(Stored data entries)
Segment Open
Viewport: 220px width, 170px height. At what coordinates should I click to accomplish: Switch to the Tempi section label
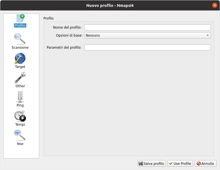click(x=20, y=124)
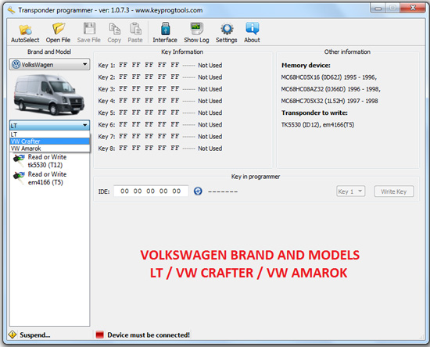The image size is (430, 347).
Task: Collapse the LT model dropdown arrow
Action: click(84, 126)
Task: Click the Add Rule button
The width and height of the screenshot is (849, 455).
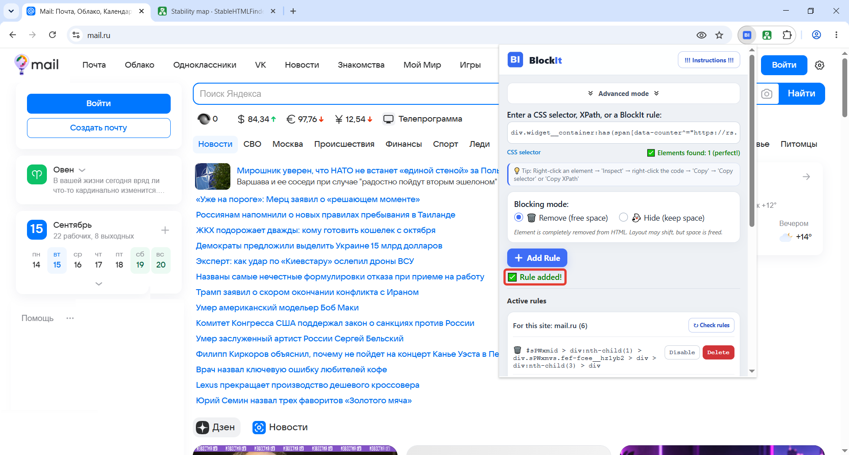Action: click(537, 258)
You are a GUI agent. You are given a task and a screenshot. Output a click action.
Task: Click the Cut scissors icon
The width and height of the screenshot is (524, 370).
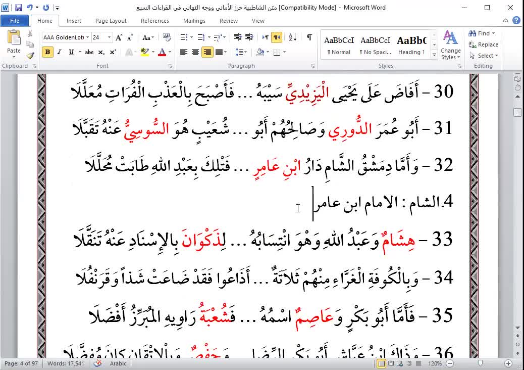click(x=30, y=33)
Segment Closed
▸ What is expected
Reproduce all lines above exactly. Leave the images out.

▸ Finished exercise
Viewport: 220px width, 170px height. At what coordinates should I click to accomplish: Switch to the Tempi section label
click(x=20, y=124)
The image size is (430, 347).
Task: Collapse the LT model dropdown arrow
Action: click(84, 126)
Task: Click the Add Rule button
The width and height of the screenshot is (849, 455).
Action: click(537, 258)
You are a GUI agent. You are given a task and a screenshot. Output a click action.
Task: Click the Cut scissors icon
The width and height of the screenshot is (524, 370).
click(x=30, y=33)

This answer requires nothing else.